| What to do |
Output the full listing below exactly, without the pictures.

| Records for this task |

- Opening Delimiter -

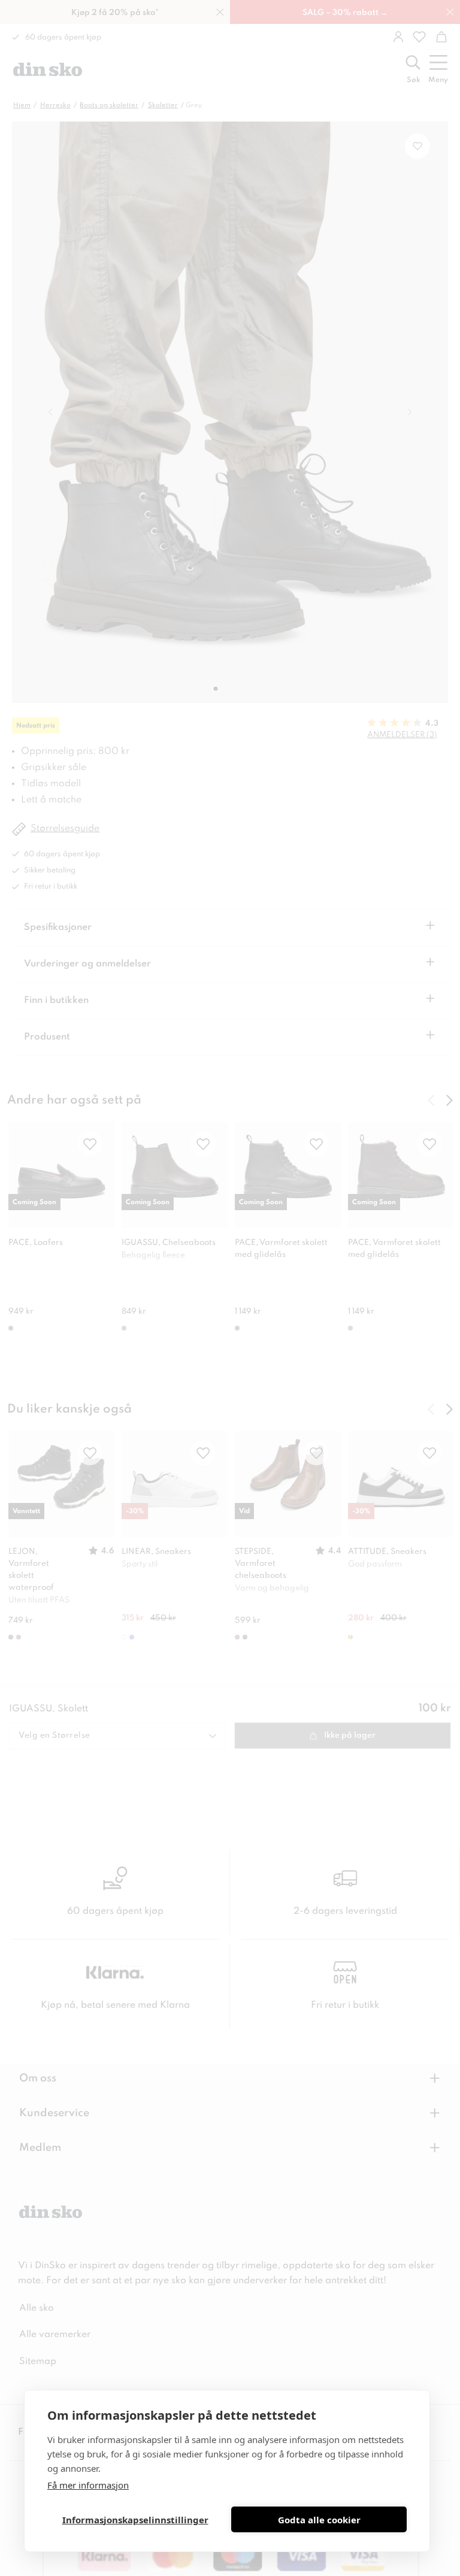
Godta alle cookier (319, 2520)
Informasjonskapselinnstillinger (135, 2520)
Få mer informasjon (88, 2485)
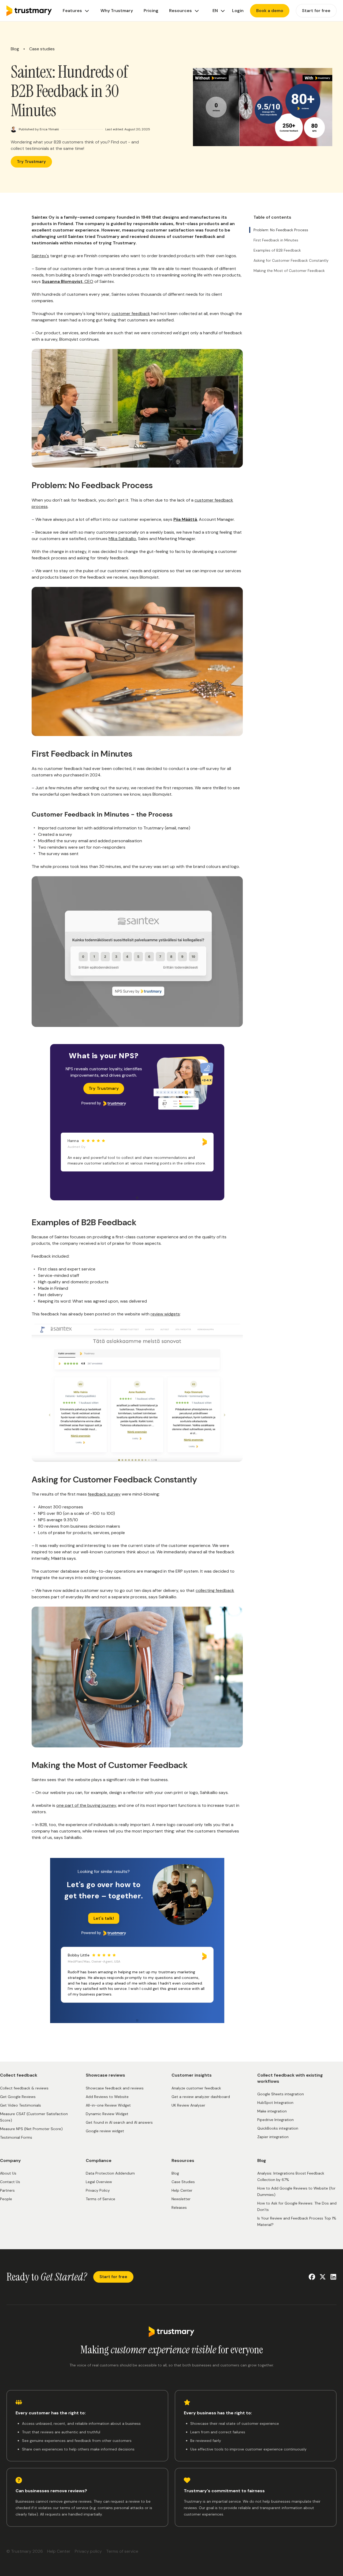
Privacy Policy (98, 2190)
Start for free (113, 2276)
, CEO (67, 281)
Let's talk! (104, 1918)
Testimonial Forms (16, 2137)
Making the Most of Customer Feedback (289, 270)
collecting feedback (215, 1590)
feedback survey (104, 1494)
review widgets (165, 1314)
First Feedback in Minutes (275, 240)
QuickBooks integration (277, 2128)
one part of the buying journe (85, 1805)
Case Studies (183, 2181)
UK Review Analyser (188, 2105)
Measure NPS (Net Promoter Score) (31, 2128)
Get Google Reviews (18, 2096)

- Closing Delimiter -

| Answer section |
Godta alle cookier (319, 2520)
Informasjonskapselinnstillinger (135, 2520)
Få mer informasjon (88, 2485)
Privacy Policy (98, 2190)
Start for free (113, 2276)
, CEO (67, 281)
Let's talk! (104, 1918)
Testimonial Forms (16, 2137)
Making the Most of Customer Feedback (289, 270)
collecting feedback (215, 1590)
feedback survey (104, 1494)
review widgets (165, 1314)
First Feedback in Minutes (275, 240)
QuickBooks integration (277, 2128)
one part of the buying journe (85, 1805)
Case Studies (183, 2181)
UK Review Analyser (188, 2105)
Measure NPS (Net Promoter Score) (31, 2128)
Get Google Reviews (18, 2096)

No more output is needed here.